_SOURCE DATA_
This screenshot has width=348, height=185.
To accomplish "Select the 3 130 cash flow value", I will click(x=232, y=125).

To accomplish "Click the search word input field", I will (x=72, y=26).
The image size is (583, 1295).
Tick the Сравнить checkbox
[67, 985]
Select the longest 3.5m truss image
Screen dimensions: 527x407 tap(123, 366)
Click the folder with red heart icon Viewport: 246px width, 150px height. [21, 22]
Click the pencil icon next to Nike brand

--

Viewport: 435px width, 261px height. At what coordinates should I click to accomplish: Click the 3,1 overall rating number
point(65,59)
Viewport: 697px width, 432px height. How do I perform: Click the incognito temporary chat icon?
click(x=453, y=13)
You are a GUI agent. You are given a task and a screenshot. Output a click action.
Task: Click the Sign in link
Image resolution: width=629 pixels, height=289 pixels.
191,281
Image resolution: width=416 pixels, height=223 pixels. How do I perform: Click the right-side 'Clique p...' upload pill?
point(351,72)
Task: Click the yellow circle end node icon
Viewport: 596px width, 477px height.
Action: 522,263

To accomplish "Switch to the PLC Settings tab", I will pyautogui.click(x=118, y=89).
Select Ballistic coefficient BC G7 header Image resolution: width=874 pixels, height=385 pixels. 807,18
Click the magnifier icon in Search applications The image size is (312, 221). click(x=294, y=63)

_YOUR TASK_
Reproduce word for word the material above, beginning with the line that contains "Task: Click the Sign in link" and ending with the line that contains "Click the magnifier".

_RESULT_
Task: Click the Sign in link
Image resolution: width=629 pixels, height=289 pixels.
191,281
Image resolution: width=416 pixels, height=223 pixels. How do I perform: Click the right-side 'Clique p...' upload pill?
point(351,72)
Task: Click the yellow circle end node icon
Viewport: 596px width, 477px height.
Action: 522,263

To accomplish "Switch to the PLC Settings tab", I will pyautogui.click(x=118, y=89).
Select Ballistic coefficient BC G7 header Image resolution: width=874 pixels, height=385 pixels. 807,18
Click the magnifier icon in Search applications The image size is (312, 221). click(x=294, y=63)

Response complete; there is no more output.